My job does the following things:

  1. Consumes events from Kafka topic based on event time.
  2. Computes a window size of 7 days and in a slide of 1 day.
  3. Sink the results to Redis.

I have several issues:

  1. In case it consumes Kafka events from the lastest record, after 1 day the job is alive, the job closes the window and computes 7 days window. The problem is that the job has only data for 1 day and hence the results are wrong.
  2. If I try to let it consumes the Kafka events from a timestamp of 7 days ago, as the job starts, it calculates the whole windows from the first day, and it took a lot of time. Also, I want just the last window results because this is what matters for me.

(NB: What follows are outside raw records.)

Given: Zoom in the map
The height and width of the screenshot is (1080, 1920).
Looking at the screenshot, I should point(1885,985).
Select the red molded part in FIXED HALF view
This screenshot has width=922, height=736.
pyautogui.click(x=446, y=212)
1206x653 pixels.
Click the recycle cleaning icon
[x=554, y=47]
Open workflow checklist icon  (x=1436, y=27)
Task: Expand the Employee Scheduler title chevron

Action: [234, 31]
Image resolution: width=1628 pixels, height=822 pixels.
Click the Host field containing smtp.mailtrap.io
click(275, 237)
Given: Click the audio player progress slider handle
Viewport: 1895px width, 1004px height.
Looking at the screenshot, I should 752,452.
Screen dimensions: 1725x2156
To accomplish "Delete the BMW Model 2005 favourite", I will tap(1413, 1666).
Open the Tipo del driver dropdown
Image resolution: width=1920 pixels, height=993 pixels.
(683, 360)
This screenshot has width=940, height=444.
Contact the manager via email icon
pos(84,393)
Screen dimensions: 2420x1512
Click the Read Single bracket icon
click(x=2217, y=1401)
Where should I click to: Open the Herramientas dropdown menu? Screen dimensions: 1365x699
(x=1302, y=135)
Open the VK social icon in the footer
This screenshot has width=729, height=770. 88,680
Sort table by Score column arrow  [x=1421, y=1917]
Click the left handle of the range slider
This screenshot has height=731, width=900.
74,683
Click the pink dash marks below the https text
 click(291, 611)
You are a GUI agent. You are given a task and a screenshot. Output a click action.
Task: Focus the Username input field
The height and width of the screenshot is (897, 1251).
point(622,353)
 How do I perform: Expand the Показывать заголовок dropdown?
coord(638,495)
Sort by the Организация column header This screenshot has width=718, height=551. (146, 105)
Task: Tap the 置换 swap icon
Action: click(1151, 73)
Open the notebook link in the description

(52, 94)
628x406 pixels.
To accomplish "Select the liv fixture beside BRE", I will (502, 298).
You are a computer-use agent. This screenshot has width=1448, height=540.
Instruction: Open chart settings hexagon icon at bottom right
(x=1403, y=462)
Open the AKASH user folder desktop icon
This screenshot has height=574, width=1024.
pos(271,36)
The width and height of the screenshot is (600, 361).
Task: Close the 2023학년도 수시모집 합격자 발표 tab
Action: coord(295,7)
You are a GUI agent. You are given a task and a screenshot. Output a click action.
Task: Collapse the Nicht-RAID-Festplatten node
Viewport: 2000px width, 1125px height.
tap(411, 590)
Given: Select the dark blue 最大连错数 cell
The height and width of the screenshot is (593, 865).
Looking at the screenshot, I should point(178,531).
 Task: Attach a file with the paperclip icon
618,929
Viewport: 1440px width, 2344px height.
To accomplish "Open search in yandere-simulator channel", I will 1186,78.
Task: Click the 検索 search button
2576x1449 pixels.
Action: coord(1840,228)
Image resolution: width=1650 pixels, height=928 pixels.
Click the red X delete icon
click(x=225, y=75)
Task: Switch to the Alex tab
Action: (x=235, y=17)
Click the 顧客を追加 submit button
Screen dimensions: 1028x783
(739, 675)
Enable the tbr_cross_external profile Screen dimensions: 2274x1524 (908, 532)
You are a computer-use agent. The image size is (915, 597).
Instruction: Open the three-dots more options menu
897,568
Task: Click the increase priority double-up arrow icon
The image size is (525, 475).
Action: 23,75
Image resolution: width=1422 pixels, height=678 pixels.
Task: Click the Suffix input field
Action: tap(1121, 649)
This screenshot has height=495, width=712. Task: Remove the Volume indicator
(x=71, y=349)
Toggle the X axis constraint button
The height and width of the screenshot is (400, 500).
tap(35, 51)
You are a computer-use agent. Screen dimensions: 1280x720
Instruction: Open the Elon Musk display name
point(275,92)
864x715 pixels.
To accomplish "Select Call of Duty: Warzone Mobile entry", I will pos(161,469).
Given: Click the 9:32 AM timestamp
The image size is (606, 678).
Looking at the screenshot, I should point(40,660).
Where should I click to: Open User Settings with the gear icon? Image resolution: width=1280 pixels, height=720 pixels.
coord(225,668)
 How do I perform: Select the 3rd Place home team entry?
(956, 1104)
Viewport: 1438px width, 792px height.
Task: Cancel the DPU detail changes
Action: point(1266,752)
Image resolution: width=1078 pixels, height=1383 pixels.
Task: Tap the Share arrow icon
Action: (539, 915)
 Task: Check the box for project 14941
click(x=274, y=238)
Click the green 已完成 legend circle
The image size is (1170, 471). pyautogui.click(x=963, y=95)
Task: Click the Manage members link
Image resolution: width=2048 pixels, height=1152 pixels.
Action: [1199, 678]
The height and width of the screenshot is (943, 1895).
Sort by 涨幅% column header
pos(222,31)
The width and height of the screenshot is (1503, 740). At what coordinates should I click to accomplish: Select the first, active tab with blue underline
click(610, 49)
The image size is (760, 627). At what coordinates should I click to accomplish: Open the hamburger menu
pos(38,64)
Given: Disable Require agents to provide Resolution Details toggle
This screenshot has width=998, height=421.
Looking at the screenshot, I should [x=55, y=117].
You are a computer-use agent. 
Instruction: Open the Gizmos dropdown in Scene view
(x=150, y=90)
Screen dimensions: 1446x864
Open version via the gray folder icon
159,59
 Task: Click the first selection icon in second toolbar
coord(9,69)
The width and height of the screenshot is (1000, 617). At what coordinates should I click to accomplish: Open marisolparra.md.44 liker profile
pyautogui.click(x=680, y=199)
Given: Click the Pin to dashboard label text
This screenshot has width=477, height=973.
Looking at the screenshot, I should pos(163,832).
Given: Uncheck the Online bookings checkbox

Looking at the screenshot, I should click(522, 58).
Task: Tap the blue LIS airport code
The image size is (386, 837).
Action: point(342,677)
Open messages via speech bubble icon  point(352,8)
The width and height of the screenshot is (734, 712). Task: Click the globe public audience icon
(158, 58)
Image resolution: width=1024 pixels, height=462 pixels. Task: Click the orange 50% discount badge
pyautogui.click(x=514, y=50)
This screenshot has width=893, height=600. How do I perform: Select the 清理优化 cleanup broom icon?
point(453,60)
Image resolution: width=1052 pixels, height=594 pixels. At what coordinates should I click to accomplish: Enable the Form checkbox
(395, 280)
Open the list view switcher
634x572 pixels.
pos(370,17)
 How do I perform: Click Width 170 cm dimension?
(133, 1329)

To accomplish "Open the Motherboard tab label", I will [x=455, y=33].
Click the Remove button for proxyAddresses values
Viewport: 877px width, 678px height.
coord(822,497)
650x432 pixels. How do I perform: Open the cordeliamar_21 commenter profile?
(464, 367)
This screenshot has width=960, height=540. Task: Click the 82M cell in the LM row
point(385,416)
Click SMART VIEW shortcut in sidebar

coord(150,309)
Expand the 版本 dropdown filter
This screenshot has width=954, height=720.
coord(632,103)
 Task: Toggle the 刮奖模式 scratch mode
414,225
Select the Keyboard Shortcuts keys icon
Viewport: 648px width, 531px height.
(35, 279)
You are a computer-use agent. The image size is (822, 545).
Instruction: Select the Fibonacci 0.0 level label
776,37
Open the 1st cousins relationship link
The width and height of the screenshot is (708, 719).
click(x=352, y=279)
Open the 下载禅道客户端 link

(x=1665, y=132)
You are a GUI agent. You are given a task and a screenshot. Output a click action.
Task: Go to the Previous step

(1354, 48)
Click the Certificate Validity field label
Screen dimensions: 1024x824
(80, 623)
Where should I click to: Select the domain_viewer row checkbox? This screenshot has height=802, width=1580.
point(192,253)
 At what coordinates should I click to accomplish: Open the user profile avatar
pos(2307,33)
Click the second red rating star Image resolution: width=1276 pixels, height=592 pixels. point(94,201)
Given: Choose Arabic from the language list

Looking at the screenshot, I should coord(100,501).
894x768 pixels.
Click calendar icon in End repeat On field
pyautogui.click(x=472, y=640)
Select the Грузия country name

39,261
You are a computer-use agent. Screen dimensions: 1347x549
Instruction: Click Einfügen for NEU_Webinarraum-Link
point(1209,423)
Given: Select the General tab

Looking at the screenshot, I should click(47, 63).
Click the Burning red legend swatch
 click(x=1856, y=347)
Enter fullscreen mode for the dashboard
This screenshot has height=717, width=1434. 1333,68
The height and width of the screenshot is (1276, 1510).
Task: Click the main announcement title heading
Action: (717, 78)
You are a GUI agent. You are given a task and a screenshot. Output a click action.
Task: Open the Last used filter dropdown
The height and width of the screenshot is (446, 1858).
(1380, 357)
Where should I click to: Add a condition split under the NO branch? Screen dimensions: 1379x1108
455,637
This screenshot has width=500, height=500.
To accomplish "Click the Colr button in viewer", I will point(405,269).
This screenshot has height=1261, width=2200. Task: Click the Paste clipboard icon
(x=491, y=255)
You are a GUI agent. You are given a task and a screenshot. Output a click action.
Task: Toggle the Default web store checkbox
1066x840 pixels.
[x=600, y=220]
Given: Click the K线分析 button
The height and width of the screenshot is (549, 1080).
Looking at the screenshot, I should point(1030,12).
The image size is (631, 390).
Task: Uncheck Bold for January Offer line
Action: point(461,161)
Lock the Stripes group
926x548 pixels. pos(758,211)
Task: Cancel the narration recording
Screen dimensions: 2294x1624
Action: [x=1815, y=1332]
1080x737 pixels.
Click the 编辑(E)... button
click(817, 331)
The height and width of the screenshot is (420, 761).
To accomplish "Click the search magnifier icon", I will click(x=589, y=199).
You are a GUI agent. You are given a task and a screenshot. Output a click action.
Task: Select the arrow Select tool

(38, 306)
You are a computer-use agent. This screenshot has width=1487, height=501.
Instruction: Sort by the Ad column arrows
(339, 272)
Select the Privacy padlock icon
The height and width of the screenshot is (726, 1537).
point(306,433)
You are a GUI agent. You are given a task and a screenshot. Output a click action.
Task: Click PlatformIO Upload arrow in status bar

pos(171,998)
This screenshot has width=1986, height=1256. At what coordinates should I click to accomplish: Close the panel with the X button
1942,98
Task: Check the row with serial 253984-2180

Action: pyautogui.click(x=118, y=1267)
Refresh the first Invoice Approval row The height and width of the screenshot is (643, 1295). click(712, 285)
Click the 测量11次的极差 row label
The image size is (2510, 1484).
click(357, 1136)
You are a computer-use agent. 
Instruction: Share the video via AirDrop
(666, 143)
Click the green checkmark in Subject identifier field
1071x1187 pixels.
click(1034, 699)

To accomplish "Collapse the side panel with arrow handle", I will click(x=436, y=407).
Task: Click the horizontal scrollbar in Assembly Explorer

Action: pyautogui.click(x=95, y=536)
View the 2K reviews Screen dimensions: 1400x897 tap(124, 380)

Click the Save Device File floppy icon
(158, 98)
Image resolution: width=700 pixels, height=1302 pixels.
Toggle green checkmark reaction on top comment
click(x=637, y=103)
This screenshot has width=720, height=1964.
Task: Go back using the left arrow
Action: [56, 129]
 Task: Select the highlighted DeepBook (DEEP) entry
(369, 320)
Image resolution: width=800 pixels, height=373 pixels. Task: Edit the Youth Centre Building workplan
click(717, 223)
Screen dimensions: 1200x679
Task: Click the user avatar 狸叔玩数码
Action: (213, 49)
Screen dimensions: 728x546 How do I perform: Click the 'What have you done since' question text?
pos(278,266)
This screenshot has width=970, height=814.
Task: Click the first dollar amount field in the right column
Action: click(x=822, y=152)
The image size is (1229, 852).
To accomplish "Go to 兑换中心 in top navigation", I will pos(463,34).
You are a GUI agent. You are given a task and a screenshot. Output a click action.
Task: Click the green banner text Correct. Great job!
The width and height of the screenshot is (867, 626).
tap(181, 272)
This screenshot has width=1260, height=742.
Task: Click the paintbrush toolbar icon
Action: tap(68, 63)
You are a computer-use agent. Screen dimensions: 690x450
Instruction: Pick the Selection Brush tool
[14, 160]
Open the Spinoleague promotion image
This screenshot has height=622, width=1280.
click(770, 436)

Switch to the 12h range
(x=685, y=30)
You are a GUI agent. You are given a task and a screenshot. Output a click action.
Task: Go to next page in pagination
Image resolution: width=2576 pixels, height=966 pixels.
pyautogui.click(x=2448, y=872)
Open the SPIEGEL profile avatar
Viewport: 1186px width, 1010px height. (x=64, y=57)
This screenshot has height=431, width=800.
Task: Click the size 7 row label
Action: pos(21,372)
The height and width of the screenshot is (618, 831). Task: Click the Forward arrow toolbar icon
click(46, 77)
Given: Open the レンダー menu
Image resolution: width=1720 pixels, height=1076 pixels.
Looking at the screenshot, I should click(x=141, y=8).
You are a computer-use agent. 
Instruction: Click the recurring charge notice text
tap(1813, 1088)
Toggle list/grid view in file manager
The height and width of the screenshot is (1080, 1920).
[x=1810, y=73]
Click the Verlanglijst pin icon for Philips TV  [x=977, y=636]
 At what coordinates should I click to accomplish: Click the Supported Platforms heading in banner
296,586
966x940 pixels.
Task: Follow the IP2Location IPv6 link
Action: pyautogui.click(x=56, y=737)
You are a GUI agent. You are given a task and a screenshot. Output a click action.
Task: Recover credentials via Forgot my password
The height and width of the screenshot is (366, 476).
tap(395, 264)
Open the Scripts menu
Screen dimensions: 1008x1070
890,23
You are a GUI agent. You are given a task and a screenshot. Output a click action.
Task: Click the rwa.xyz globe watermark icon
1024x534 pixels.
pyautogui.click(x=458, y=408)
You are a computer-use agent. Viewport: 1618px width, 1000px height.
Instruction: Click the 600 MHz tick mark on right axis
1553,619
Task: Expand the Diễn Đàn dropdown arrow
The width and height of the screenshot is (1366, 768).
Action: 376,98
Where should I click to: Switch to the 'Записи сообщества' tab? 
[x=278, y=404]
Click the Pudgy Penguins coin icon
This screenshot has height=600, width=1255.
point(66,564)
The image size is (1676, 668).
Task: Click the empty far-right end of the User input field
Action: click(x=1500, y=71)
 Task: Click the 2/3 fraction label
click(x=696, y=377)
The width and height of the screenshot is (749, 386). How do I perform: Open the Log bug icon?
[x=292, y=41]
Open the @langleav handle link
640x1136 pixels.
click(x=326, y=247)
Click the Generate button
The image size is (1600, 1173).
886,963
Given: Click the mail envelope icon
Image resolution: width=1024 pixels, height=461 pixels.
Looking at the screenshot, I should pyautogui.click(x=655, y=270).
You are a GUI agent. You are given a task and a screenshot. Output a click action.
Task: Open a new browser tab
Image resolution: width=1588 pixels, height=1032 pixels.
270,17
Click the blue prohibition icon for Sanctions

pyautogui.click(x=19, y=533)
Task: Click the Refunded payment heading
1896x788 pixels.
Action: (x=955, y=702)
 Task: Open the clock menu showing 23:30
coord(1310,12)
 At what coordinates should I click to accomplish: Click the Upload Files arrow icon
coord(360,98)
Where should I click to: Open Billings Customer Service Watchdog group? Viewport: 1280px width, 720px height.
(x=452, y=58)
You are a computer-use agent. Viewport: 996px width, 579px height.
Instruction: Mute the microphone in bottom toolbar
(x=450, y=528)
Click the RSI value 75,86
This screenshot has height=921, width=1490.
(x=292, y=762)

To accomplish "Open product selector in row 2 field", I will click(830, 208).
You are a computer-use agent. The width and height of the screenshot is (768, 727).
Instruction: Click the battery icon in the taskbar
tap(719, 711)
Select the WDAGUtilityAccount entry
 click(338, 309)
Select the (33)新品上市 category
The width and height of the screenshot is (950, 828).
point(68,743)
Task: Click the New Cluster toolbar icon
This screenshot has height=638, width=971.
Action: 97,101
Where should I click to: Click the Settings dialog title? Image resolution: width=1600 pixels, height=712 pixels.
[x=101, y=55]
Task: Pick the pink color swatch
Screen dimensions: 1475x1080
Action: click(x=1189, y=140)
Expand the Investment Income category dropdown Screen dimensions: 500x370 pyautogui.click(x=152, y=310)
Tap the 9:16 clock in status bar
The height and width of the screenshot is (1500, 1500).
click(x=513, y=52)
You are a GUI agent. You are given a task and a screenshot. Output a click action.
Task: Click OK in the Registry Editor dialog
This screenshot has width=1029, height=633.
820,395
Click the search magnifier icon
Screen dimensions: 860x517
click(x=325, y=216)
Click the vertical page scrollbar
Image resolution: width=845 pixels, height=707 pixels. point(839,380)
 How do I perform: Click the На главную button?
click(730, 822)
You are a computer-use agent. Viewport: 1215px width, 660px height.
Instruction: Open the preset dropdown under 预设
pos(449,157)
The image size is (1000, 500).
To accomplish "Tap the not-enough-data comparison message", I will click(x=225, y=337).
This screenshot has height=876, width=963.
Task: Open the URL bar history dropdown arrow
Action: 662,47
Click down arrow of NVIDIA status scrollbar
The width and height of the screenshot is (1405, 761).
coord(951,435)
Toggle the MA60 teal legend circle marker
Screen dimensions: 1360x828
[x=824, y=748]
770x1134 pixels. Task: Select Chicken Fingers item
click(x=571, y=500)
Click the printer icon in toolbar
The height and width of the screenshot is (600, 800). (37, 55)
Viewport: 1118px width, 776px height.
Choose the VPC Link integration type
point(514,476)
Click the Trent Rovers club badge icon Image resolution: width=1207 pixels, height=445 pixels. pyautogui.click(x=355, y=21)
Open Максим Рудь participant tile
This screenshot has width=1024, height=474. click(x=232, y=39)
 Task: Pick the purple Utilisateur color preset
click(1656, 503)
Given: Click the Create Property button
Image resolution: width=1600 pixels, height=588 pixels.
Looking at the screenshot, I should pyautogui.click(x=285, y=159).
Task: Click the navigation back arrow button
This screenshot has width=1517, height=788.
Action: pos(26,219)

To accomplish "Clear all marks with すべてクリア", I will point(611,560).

Have I missed something? Is there a better way to do that?

1
I am not really sure what is Your problem here. The window with size of 7 days and slide of 1 day means that the window should be closed after 7 days but new window will be created each day. From Your post It seems that the whole 7 day window is closed after 1 day of data received, which should not happen. - Dominik WosiƄski
The problem is when I start the job and the first event arrived with an event time of week ago, flink closes the window and computes it for a week ago behind this event time. - Yair Cohen
Can you add your topology? It might be that your timestamp extractor and watermark assigner are not working as expected. It would also help if you could give a minimal example of what you see and what you expect. - Arvid Heise

1 Answers

3
votes

Flink aligns time windows to the epoch. So if you have windows that are one hour long, they run from the top of the hour to the top of the hour. Day long windows run from midnight to midnight. The same principle applies to windows that are seven days long, and since the epoch began on a Thursday (Jan 1, 1970), a window that is seven days long should close at midnight on Wednesday night / Thursday morning.

You can supply an offset to the window constructor if you want to shift the windows to start at a different time.